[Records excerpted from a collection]

§ §

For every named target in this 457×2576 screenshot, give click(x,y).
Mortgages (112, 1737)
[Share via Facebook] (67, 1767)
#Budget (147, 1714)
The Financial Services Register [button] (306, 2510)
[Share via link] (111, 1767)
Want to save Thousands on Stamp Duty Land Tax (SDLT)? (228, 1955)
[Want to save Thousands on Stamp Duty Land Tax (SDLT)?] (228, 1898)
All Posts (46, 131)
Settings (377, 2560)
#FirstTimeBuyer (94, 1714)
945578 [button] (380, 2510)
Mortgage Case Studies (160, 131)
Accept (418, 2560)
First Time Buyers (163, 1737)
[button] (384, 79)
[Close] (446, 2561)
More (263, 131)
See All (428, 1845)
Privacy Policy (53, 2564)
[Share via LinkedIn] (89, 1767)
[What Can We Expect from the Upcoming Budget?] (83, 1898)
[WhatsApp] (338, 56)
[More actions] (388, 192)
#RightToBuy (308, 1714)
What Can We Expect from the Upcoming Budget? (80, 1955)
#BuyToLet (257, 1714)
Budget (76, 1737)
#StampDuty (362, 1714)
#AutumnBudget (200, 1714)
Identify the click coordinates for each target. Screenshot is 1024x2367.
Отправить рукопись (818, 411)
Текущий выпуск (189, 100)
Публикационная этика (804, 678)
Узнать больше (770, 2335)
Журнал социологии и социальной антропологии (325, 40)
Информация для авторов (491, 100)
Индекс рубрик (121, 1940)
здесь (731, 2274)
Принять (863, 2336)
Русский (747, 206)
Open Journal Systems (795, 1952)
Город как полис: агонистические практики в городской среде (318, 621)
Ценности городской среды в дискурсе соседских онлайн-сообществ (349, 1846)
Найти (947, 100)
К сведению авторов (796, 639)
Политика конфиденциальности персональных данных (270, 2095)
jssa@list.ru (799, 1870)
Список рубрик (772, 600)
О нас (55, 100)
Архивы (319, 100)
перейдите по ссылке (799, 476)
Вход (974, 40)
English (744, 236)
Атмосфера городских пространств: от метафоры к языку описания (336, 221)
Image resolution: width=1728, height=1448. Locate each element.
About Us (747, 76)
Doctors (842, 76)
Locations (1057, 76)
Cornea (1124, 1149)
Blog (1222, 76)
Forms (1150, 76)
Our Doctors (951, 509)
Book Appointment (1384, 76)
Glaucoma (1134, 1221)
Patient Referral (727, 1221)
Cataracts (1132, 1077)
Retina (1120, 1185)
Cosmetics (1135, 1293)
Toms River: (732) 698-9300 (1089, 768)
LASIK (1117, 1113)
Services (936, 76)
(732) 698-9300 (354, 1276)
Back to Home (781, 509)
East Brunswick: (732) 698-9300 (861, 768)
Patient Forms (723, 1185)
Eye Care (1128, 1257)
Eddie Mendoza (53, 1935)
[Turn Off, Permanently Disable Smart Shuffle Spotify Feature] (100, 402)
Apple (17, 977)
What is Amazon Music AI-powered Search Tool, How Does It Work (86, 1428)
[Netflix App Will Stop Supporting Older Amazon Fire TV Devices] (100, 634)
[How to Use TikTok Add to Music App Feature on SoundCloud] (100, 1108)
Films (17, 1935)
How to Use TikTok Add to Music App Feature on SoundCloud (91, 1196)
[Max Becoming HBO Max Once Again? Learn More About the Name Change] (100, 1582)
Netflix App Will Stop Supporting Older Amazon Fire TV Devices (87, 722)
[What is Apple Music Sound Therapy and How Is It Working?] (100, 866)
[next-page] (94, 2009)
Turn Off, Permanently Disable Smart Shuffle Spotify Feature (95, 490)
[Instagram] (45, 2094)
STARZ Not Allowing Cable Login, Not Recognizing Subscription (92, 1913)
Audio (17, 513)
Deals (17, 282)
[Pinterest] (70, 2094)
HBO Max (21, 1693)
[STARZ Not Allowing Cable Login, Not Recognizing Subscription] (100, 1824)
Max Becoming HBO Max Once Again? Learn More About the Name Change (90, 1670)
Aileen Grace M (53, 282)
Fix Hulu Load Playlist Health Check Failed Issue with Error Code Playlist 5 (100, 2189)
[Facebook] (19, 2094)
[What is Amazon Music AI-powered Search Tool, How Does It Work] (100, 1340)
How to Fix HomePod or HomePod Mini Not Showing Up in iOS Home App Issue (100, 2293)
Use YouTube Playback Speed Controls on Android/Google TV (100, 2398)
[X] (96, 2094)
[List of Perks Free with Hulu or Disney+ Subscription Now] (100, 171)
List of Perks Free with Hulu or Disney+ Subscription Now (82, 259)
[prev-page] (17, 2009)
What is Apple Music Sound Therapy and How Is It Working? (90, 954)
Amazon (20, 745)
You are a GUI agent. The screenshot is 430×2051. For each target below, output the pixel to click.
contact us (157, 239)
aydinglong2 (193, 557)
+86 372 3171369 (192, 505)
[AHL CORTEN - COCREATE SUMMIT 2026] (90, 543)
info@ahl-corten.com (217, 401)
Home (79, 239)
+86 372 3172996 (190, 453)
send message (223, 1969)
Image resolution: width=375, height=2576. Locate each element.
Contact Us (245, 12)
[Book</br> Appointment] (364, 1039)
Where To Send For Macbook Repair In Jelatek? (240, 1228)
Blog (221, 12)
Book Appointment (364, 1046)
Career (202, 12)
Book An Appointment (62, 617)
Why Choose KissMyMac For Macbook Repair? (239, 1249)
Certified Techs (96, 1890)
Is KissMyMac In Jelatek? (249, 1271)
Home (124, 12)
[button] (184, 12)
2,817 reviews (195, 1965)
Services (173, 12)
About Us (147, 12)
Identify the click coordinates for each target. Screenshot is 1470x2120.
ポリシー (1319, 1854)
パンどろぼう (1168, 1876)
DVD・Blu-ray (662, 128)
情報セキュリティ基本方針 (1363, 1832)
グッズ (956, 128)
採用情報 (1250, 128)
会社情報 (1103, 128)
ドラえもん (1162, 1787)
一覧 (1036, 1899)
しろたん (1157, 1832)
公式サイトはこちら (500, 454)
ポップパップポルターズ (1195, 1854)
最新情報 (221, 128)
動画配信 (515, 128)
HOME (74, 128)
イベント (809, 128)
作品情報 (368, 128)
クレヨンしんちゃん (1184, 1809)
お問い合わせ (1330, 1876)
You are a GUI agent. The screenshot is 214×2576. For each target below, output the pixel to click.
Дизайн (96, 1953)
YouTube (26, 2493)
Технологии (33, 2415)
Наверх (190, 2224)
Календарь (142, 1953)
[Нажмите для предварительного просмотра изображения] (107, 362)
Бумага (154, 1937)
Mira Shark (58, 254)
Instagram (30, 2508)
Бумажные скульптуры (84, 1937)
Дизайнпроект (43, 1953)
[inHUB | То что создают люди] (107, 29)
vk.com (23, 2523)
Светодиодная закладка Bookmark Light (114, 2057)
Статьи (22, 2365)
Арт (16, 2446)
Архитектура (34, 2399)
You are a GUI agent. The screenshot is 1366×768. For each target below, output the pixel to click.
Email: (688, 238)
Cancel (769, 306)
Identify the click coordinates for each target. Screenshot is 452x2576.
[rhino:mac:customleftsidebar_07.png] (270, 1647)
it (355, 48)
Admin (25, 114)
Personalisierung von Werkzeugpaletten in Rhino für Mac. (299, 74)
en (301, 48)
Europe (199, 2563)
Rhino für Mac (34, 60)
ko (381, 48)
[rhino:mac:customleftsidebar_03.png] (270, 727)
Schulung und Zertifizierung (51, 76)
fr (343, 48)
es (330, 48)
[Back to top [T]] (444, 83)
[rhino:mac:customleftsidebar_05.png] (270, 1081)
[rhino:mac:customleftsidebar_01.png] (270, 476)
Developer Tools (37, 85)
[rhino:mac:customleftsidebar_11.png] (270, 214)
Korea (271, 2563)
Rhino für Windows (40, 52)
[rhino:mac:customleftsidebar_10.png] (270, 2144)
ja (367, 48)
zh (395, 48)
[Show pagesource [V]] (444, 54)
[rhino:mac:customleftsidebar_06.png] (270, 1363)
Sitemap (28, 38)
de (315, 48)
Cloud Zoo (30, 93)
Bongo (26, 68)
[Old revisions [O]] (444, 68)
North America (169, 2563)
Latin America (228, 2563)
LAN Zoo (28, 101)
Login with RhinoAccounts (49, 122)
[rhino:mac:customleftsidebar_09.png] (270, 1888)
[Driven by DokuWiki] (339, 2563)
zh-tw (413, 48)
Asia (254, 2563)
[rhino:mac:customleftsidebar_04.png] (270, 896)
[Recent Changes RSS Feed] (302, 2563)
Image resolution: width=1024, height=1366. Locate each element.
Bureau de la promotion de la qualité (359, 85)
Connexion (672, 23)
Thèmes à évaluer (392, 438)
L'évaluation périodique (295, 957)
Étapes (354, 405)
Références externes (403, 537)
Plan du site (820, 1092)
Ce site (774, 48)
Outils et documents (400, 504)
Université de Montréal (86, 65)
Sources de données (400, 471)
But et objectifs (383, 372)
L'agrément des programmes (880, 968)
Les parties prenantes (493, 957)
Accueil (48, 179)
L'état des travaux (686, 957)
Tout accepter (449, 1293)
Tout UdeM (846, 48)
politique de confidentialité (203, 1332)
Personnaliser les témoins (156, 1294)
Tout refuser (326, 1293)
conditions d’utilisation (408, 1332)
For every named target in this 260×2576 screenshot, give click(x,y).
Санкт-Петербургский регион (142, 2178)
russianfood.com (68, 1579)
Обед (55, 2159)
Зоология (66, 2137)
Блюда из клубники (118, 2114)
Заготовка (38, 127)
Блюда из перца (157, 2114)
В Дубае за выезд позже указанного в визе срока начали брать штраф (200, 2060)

§ §

Output all lines from the beginning of the data up to the line holding "(SDLT)? (228, 1955)", that line included, exactly as written.

For every named target in this 457×2576 screenshot, give click(x,y).
Mortgages (112, 1737)
[Share via Facebook] (67, 1767)
#Budget (147, 1714)
The Financial Services Register [button] (306, 2510)
[Share via link] (111, 1767)
Want to save Thousands on Stamp Duty Land Tax (SDLT)? (228, 1955)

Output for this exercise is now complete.